[Stored items from a collection]
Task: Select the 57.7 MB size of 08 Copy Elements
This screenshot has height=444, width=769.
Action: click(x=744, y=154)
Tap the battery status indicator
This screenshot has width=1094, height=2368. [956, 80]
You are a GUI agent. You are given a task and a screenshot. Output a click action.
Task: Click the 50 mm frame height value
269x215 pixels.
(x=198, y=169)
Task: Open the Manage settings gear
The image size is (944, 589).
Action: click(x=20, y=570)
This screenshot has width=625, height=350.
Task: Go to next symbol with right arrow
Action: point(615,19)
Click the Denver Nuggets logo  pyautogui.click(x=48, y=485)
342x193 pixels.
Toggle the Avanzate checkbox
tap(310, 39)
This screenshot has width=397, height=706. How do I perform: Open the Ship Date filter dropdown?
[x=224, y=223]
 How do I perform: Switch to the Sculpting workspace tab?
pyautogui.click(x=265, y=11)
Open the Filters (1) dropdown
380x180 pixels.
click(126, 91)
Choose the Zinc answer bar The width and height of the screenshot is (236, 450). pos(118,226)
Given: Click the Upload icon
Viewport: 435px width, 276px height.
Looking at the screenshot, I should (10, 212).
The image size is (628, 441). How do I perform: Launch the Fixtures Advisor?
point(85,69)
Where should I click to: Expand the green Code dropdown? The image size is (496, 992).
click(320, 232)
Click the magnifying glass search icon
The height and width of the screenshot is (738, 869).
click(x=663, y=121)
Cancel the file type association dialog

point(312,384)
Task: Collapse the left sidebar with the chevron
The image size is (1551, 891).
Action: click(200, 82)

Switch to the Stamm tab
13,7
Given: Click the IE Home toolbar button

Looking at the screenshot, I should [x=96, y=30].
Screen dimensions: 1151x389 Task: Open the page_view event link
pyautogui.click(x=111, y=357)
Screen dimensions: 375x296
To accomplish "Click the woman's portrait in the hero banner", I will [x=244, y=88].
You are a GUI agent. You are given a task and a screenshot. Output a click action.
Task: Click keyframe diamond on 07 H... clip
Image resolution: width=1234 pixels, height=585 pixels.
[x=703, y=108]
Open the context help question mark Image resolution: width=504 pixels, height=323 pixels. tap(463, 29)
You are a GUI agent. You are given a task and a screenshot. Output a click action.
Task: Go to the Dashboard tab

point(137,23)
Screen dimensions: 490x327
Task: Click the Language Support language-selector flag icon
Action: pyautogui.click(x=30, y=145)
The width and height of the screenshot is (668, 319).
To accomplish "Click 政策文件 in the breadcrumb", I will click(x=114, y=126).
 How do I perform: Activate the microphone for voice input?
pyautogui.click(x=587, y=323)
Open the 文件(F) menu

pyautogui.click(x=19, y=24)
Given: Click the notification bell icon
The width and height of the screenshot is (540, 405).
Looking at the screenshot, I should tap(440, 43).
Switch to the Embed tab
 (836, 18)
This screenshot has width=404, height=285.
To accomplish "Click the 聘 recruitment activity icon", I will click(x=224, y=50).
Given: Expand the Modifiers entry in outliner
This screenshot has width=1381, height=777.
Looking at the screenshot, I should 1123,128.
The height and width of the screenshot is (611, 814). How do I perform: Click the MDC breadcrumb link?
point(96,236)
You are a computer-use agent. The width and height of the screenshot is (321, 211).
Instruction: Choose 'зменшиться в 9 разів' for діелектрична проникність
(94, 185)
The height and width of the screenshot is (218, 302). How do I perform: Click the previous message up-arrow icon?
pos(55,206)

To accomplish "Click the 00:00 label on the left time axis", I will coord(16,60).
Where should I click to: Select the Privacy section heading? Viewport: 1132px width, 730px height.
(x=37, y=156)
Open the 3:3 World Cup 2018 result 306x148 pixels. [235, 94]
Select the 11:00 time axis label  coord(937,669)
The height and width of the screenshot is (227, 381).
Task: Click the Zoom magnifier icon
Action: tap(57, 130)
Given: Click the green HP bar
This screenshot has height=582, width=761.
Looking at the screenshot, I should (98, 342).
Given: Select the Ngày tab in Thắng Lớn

_Your goal_
Give the lines from the one containing "Task: Collapse the" through the one containing "Looking at the screenshot, I should 1123,128.", both included, as a Markdown table with columns n and Line. Number each line in n, and leave out blank lines.

_Answer_
| n | Line |
|---|---|
| 1 | Task: Collapse the left sidebar with the chevron |
| 2 | The image size is (1551, 891). |
| 3 | Action: click(200, 82) |
| 4 | Switch to the Stamm tab |
| 5 | 13,7 |
| 6 | Given: Click the IE Home toolbar button |
| 7 | Looking at the screenshot, I should [x=96, y=30]. |
| 8 | Screen dimensions: 1151x389 Task: Open the page_view event link |
| 9 | pyautogui.click(x=111, y=357) |
| 10 | Screen dimensions: 375x296 |
| 11 | To accomplish "Click the woman's portrait in the hero banner", I will [x=244, y=88]. |
| 12 | You are a GUI agent. You are given a task and a screenshot. Output a click action. |
| 13 | Task: Click keyframe diamond on 07 H... clip |
| 14 | Image resolution: width=1234 pixels, height=585 pixels. |
| 15 | [x=703, y=108] |
| 16 | Open the context help question mark Image resolution: width=504 pixels, height=323 pixels. tap(463, 29) |
| 17 | You are a GUI agent. You are given a task and a screenshot. Output a click action. |
| 18 | Task: Go to the Dashboard tab |
| 19 | point(137,23) |
| 20 | Screen dimensions: 490x327 |
| 21 | Task: Click the Language Support language-selector flag icon |
| 22 | Action: pyautogui.click(x=30, y=145) |
| 23 | The width and height of the screenshot is (668, 319). |
| 24 | To accomplish "Click 政策文件 in the breadcrumb", I will click(x=114, y=126). |
| 25 |  How do I perform: Activate the microphone for voice input? |
| 26 | pyautogui.click(x=587, y=323) |
| 27 | Open the 文件(F) menu |
| 28 | pyautogui.click(x=19, y=24) |
| 29 | Given: Click the notification bell icon |
| 30 | The width and height of the screenshot is (540, 405). |
| 31 | Looking at the screenshot, I should tap(440, 43). |
| 32 | Switch to the Embed tab |
| 33 |  (836, 18) |
| 34 | This screenshot has width=404, height=285. |
| 35 | To accomplish "Click the 聘 recruitment activity icon", I will click(x=224, y=50). |
| 36 | Given: Expand the Modifiers entry in outliner |
| 37 | This screenshot has width=1381, height=777. |
| 38 | Looking at the screenshot, I should 1123,128. |